What I thought: 8.5/10 (Listened on Audible)
So many great twists and turns. I loved being surprised. The characters were interesting and the plot was engaging. I didn't want to put this one down (or get out of the car, as it were). The narrators were excellent but the story would be solidly captivating in print too. I definitely recommend this book if you like mystery/psychological thrillers.


Maid: Hard Work, Low Pay, and a Mother's Will to Survive, by Stephanie Land
From Goodreads:
Stephanie Land's memoir about working as a maid, a beautiful and gritty exploration of poverty in America.
What I thought: 6/10
Where to start? I really wanted to like this book and I found that it did offer personal and moving insight into the cycle of poverty in America. Stephanie Land was successful in proving that freedom of choice is a privilege in many ways; however, as a person, I found Stephanie to be judgmental, jealous, and perplexing. For example, one passage reads, "Living with illness or pain was part of my daily life. But why did my clients have those problems? It seemed like access to healthy foods, gym memberships, doctors and all of art would keep a person fit and well. Maybe the stress of keeping up a two-story house, a bad marriage, and maintaining the illusion of grandeur overwhelmed their systems in similar ways to how poverty did mine." WHAA?? Am I reading that right? Upon receiving a surprisingly big tax refund, and while living in a mold-infested apartment that is making her daughter very sick, she decides to buy herself a diamond engagement ring. Being the crazy plant lady that I am, I was also dumbfounded by her admission that she helped herself to some cuttings of a client's plants because she liked them and wanted her own. Really? Just ask. There were certainly good passages and I came away with new understanding --for which I'm grateful. In the end though, I find myself thinking, "Whatever Stephanie... I'm glad you finally got to Missoula --though, I fail to understand your obsession with that idea."


The Lager Queen of Minnesota, by Ryan J. Stradal (Author of Kitchens of the Great Midwest --which I thoroughly enjoyed and blogged about here.)
From Goodreads:
A novel of family, Midwestern values, hard work, fate and the secrets of making a world-class beer.
What I thought: 8.5/10
I so enjoyed nearly everything about this book. It was solidly entertaining. It felt like "home" in a way that good food feels comforting. This book was about women who endure heartache, troubles, and setbacks but keep moving forward. Stradal's books make me proud to be from strong, matriarchal, midwestern roots and they make me miss my grandmother.

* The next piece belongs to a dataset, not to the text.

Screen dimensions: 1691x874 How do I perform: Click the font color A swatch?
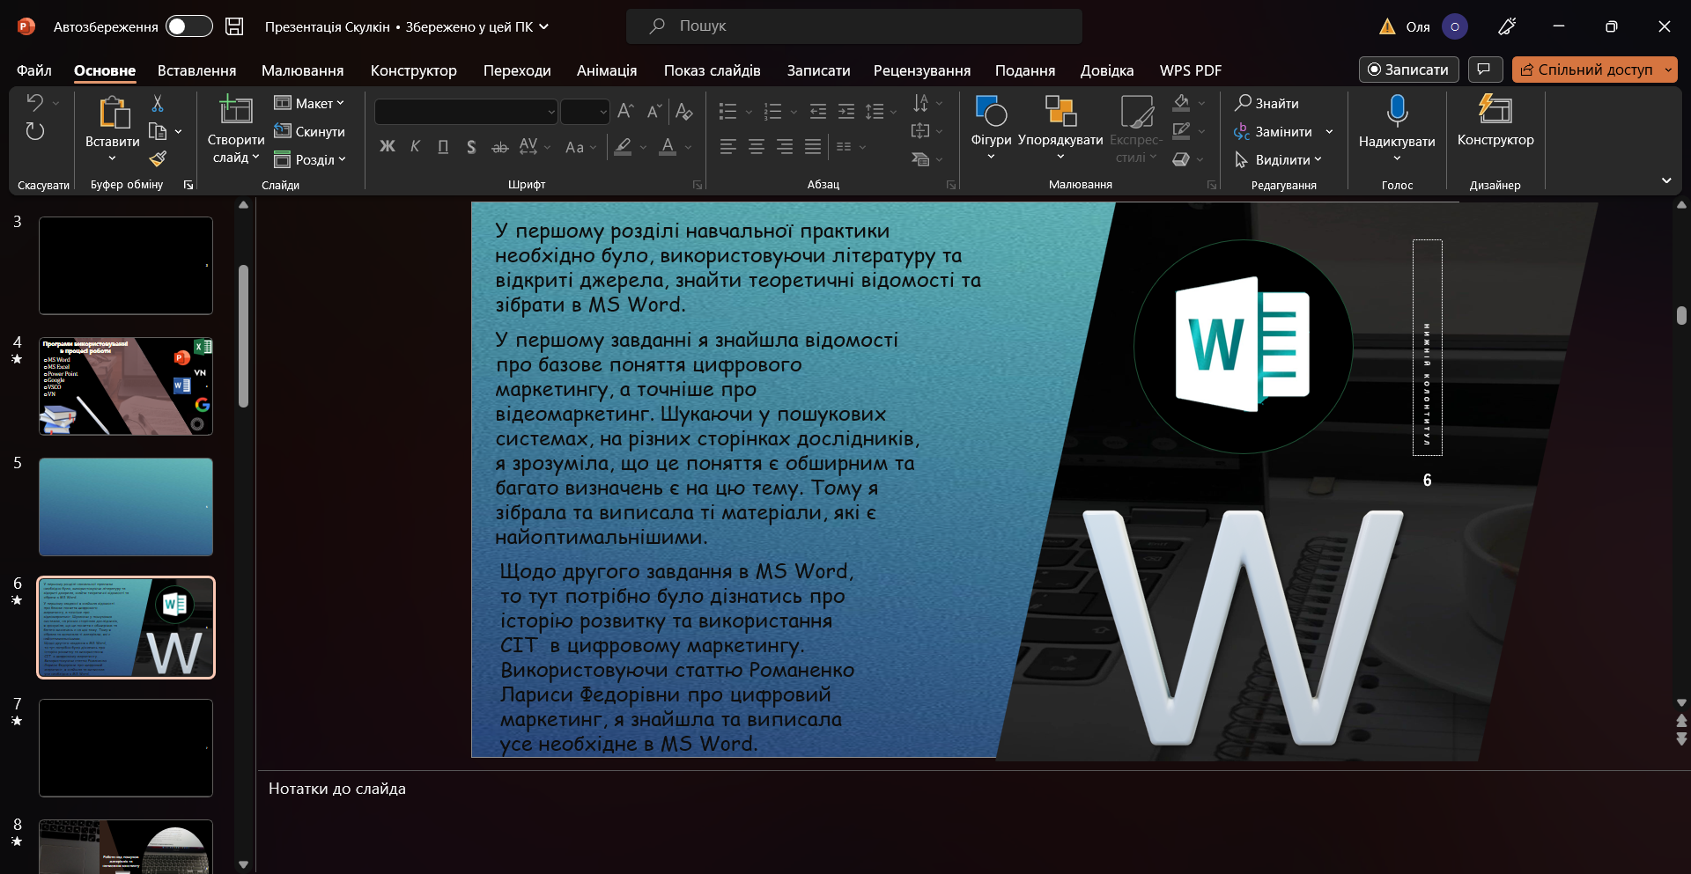coord(668,147)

Sing, Unburied, Sing, by Jesmyn Ward
From Goodreads:
A searing and profound Southern odyssey by National Book Award–winner Jesmyn Ward. Sing, Unburied, Sing grapples with the ugly truths at the heart of the American story and the power, and limitations, of the bonds of family.
What I thought: 9/10 (Listened on Audible)
This book was a lot --and I want you to want to read it. It was heavy and brutal and so very beautifully written (and performed by the narrators --who were excellent). There was poetry and ugliness in nearly every passage. It captured the essence of grief with raw honesty and refused to pull any punches. The story was sorrowful and simultaneously full of love. Both the voice of JoJo and and that of Leonie were captivating.


Wild Game: My Mother, Her Lover and Me, by Adrienne Brodeur
From Goodreads:
A daughter’s tale of living in the thrall of her magnetic, complicated mother, and the chilling consequences of her complicity.
What I thought: 7/10
"Don't ever forget that you and I are two halves of one whole." This is what Adrienne's mother, Malabar, reminds her throughout this story that begins with Malabar's breathy confession that her husband's best friend, Ben, has just kissed her. Adrienne becomes Malabar's confidant as she is manipulated by her mother into becoming a key player in the distractions and guise that keep Malabar's and Ben's spouses in the dark. I found it extremely readable and was impressed that the author was able to retell the story without anger. Instead, she gracefully crafted a beautiful and somewhat tragic tale of a dysfunctional mother/daughter relationship.